Europe’s battered financial sector is showing further signs of mending and banks are increasingly competing for custom by lowering credit standards, a key European Central Bank survey showed on Tuesday.
The ECB said its quarterly bank lending survey showed banks are easing credit standards for loans to enterprises, an encouraging sign, since the chronic weakness of credit activity in the euro area has previously been blamed for the absence of any noticeable recovery in the 19 countries that share the single currency.
“In the October 2015 bank lending survey (BLS), euro area banks reported a net easing of credit standards on loans to enterprises in the third quarter of 2015, which was stronger than banks' expectations in the previous survey round,” the ECB report said, attributing the development to “competitive pressures”.
At the same time, banks reported a net tightening of credit standards on loans to households for house purchases, saying that tighter national regulation offsets the easing effect of competition.
Demand for loans is also increasing, the ECB found.
“Net demand for loans to enterprises increased, due mainly to the general level of interest rates, as well as to increased needs for fixed investments. Net demand for housing loans continued to increase due to the low level of interest rates and housing market prospects,” the ECB said.

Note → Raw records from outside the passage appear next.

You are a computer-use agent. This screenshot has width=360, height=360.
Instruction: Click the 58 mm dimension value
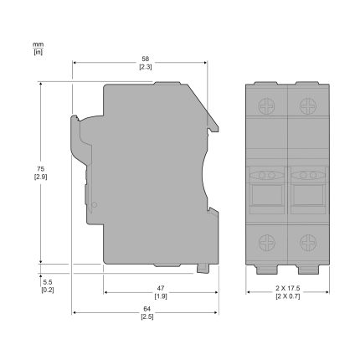(146, 59)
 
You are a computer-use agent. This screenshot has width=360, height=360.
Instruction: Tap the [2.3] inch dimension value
(146, 67)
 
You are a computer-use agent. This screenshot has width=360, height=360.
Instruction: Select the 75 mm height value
(41, 169)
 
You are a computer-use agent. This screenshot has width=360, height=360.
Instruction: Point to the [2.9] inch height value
(41, 177)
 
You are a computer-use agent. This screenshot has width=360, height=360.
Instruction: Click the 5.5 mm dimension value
(48, 282)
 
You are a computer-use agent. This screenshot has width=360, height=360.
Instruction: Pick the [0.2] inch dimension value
(48, 291)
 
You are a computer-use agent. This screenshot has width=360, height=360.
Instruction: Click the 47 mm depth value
(161, 288)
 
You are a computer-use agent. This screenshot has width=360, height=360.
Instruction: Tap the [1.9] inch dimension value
(161, 296)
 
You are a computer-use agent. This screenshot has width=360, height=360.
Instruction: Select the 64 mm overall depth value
(147, 309)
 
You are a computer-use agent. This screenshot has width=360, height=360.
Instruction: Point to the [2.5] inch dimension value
(147, 316)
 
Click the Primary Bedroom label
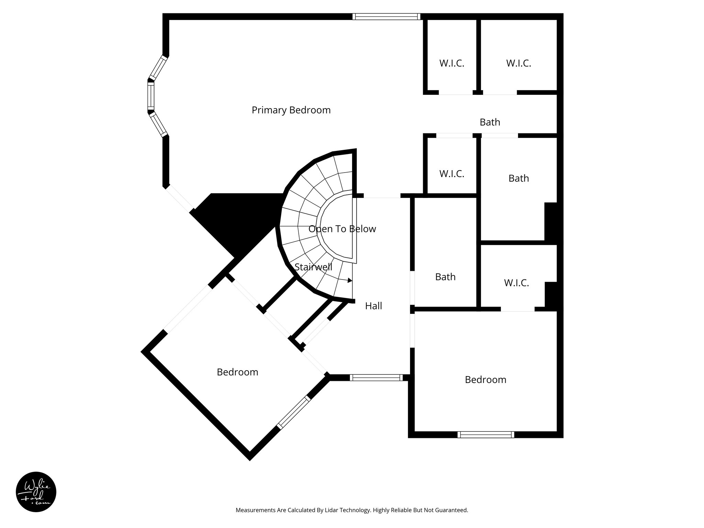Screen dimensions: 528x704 coord(291,110)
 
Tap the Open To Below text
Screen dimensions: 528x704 coord(342,229)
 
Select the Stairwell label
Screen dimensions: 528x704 coord(313,267)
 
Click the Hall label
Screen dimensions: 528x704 coord(373,306)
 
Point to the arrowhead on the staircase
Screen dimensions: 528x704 coord(350,280)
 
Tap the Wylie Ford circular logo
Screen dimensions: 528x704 coord(36,492)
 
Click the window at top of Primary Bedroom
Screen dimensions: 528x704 coord(386,16)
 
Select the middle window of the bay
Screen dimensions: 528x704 coord(151,95)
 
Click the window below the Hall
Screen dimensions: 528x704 coord(376,377)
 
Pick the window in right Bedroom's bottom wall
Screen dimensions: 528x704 coord(486,434)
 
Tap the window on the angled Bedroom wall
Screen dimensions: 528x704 coord(294,412)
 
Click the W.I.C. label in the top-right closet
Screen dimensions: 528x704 coord(518,63)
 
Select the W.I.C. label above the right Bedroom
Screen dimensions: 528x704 coord(516,283)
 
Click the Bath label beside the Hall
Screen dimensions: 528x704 coord(445,277)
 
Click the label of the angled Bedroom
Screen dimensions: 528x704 coord(237,372)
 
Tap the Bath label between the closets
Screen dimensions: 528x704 coord(490,122)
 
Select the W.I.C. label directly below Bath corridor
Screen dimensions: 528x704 coord(452,174)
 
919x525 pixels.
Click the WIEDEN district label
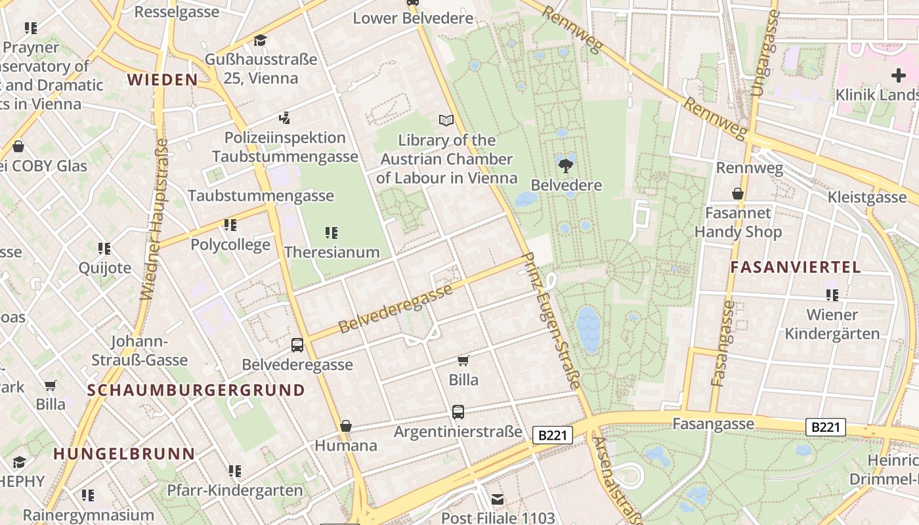click(162, 80)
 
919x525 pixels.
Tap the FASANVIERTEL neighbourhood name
click(796, 267)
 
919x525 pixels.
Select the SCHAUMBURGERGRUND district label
click(196, 390)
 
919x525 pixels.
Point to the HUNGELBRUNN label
click(124, 453)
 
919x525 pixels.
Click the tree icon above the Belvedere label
click(565, 164)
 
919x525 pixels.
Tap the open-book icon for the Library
click(446, 120)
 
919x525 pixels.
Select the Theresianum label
click(332, 252)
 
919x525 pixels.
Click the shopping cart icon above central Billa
click(463, 360)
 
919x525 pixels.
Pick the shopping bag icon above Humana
click(346, 426)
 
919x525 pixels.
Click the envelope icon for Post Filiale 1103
click(498, 499)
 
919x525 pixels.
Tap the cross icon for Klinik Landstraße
click(898, 75)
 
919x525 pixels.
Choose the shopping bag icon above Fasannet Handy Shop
click(738, 194)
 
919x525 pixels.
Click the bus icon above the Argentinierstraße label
click(458, 412)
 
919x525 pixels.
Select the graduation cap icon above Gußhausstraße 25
click(261, 41)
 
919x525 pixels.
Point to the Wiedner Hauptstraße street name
click(154, 220)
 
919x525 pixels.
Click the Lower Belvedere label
click(413, 18)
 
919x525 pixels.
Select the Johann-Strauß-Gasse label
click(139, 351)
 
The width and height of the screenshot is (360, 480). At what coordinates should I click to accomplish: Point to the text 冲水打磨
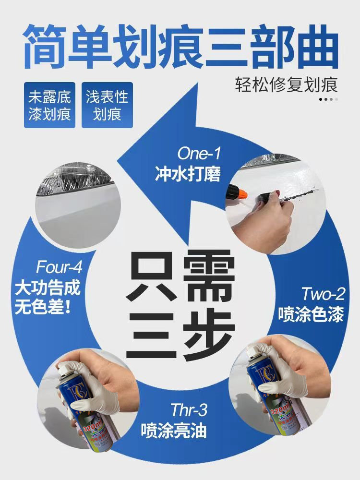[x=188, y=174]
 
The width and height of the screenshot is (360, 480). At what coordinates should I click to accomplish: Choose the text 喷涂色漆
[x=311, y=315]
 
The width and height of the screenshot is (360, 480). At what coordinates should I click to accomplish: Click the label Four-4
[x=59, y=267]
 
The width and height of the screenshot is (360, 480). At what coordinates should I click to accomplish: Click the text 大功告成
[x=48, y=288]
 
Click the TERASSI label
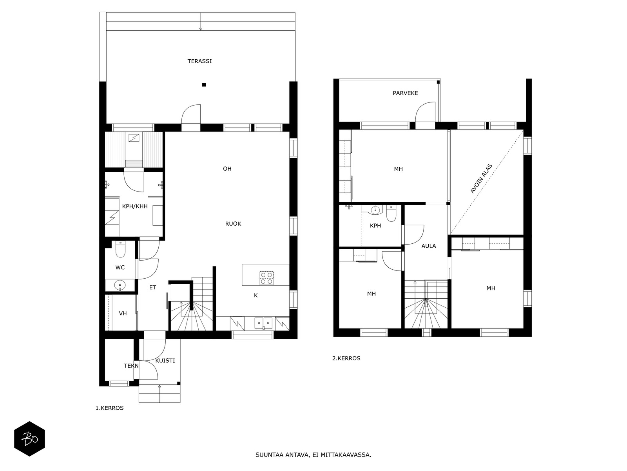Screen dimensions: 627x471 pos(199,61)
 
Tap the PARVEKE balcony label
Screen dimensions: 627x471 pos(405,93)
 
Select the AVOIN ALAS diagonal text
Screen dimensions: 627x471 pos(481,179)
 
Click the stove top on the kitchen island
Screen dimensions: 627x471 pos(266,278)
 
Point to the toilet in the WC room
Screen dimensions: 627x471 pos(120,249)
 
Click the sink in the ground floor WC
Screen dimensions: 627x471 pos(120,285)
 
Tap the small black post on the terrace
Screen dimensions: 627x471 pos(204,85)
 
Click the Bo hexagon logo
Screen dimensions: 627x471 pos(29,439)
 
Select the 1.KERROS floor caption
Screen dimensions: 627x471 pos(109,408)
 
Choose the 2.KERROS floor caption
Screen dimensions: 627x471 pos(346,358)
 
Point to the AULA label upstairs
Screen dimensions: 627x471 pos(428,246)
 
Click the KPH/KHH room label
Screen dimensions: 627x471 pos(134,206)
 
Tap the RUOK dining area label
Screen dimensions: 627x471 pos(233,224)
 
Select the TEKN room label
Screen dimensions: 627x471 pos(131,366)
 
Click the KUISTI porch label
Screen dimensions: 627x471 pos(165,361)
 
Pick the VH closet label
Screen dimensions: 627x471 pos(123,314)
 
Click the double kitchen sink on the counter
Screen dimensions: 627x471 pos(263,323)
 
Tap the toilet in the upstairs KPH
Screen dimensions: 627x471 pos(391,214)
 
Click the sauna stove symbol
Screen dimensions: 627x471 pos(134,139)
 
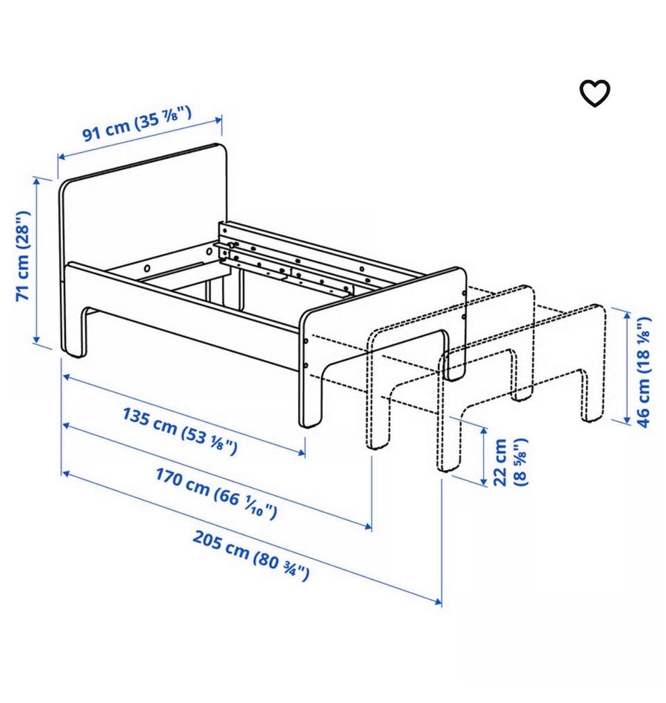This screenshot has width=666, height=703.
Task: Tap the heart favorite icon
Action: point(595,94)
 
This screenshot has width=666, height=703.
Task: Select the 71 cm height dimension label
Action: point(24,255)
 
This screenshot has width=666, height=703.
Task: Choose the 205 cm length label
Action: point(250,555)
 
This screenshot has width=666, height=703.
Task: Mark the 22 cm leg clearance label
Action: point(509,461)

The eurozone central bank has previously complained that its ultra-easy monetary policy had not been feeding through into the real economy, because banks are not passing the money on in loans, particularly to the small and mid-sized enterprises (SMEs) which are the region's economic backbone.
In an attempt to address this, the bank cut its interest rates to new all-time lows and also embarked on a series of programmes to pump liquidity into the economy.
For example, it is making cheap funding available to banks via its TLTRO or targeted long-term refinancing operation programme on the condition that the banks will lend the cash on to businesses.
Most recently, the ECB embarked on a controversial programme of sovereign bond purchases, known as quantitative easing or QE.
The ECB said the additional liquidity made available to banks via its asset purchase programme was being used to grant loans.
Looking ahead to the fourth quarter, “banks expect a further net easing in credit standards on loans to enterprises,” the ECB said.
“For households, credit standards on housing loans are expected to be broadly unchanged and a slight net easing is expected for consumer credit.”
On the demand side, “banks expect a further considerable increase in demand from enterprises in the fourth quarter of 2015,” the ECB said.